The American Library Association or ALA released its annual report entitled The State of America's Libraries in April 2021. The report gave a look into the myriad ways that the nation's libraries responded to the crises of 2020. It spotlighted librarians and other library staff and their creative ways that ensured residents were able to access film, video, instructional material, broadband access, and of course books. Even though the libraries were closed, the report showed how the staff continued their work.
According to the report, America has 16,557 public library locations. 99% of these locations closed their doors to access by their patrons as the nation grappled with the deadly virus. The libraries, under guidance from their Executive Board, placed 72-hour quarantines on returned items but still issued items to patrons. This was to ensure the safety of the users and stop the virus from spreading.
Within the report, "closing did not mean shutting down; rather it required finding new ways to serve and continue supporting their communities—often at a distance." They did this, as described in the report, by extending their renewal policies, expanding online checkout services, and adding virtual programming.

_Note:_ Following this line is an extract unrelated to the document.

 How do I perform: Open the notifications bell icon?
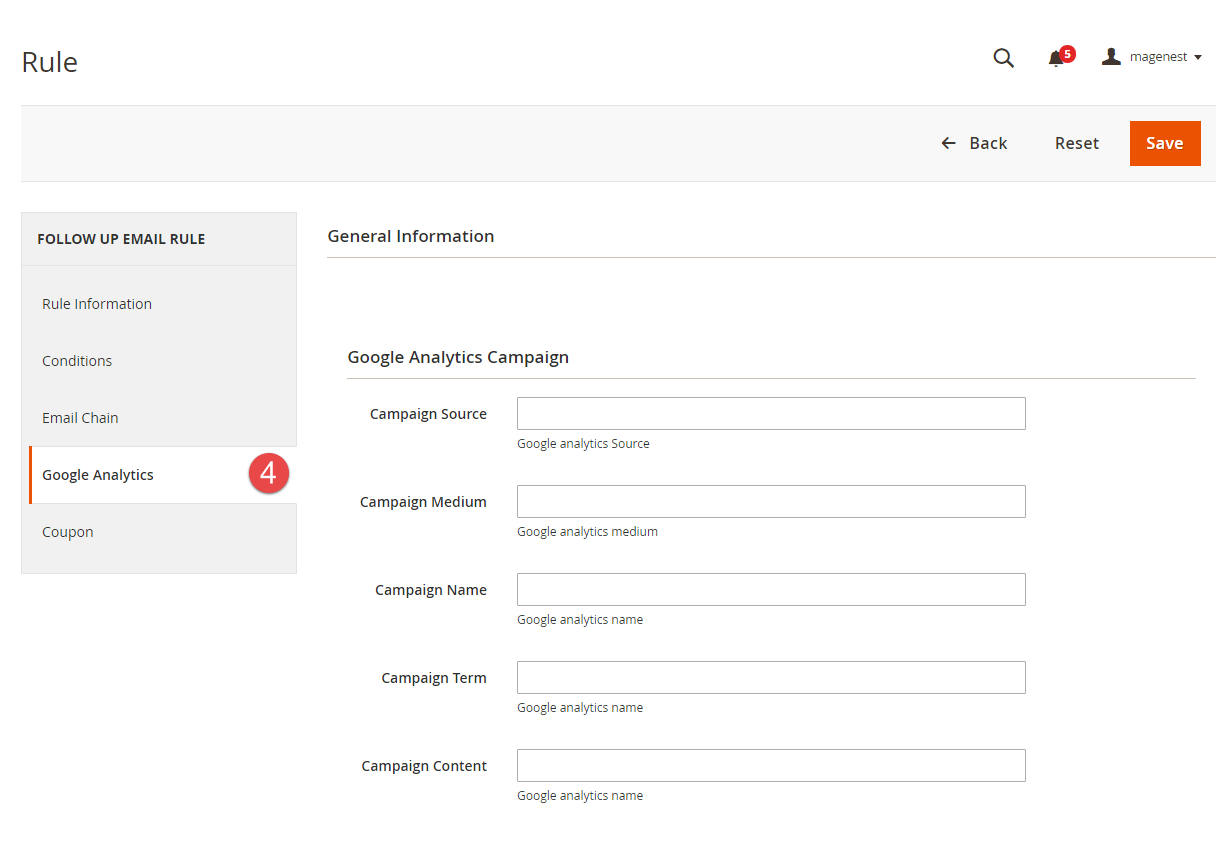pyautogui.click(x=1056, y=59)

Los Angeles County offered temporary access cards to their patrons so they could borrow digital content from other locations. Bookmobile in Williamsburg, PA Regional Library parked outside schools, grocery stores, and community centers.
Another crisis gripping the nation's citizens concerned the overwhelming unfairness in the way that access is granted or kept from different communities. People of color are regularly denied equal access to literacy resources. The events of 2020 brought that fact up for everyone to see and challenged the community to react and to attempt to make corrections.
The report read that although "more than 39% of the nation's citizens identify as non-white, only 6.8% of library personnel identify as non-white." This means that people who identify as non-white do not regularly see people who look like them when they enter most libraries. The libraries in the United States were called to meet this disparity.
"Public libraries around the country met the moment with a focus on anti-racism work," the State of America's Libraries report reads. There is now a web resource that links to the broader Black Lives Matter movement. The libraries are confronting a terrible history that includes a period of time when the color of one's skin would decide whether one could read a book.
Another way that the report describes the ingenuity of libraries facing the challenge of bridging gaps between different communities was its project in New Mexico. To extend broadband access to people in underserved areas on tribal lands, two sixty-mile fiber-optic networks were built. These networks gave internet access to people in the nation that did not have it before. Before this, the citizens were denied convenient ways to access educational, informative, and vocational resources that most take for granted.
In an email, the report's writer, Steve Zalusky, described how the 25-page report was crafted.
"The data gathered comes from a variety of sources, including studies and surveys conducted by such ALA divisions as the Public Library Association (PLA) and the American Association of School Librarians (AASL), information compiled by the Institute of Museum and Library Services (IMLS), and anecdotal material we have published on ilovelibraries.org.
A dream team collaborated on this report, including Macey Morales, myself, George Eberhart, Stephanie Hlywak, and Colleen Barbus. It was vetted through the ALA offices and divisions and, ultimately, with ALA’s executive director, Tracie Hall."
The report can be found on www.bit.ly/soal-report-2021.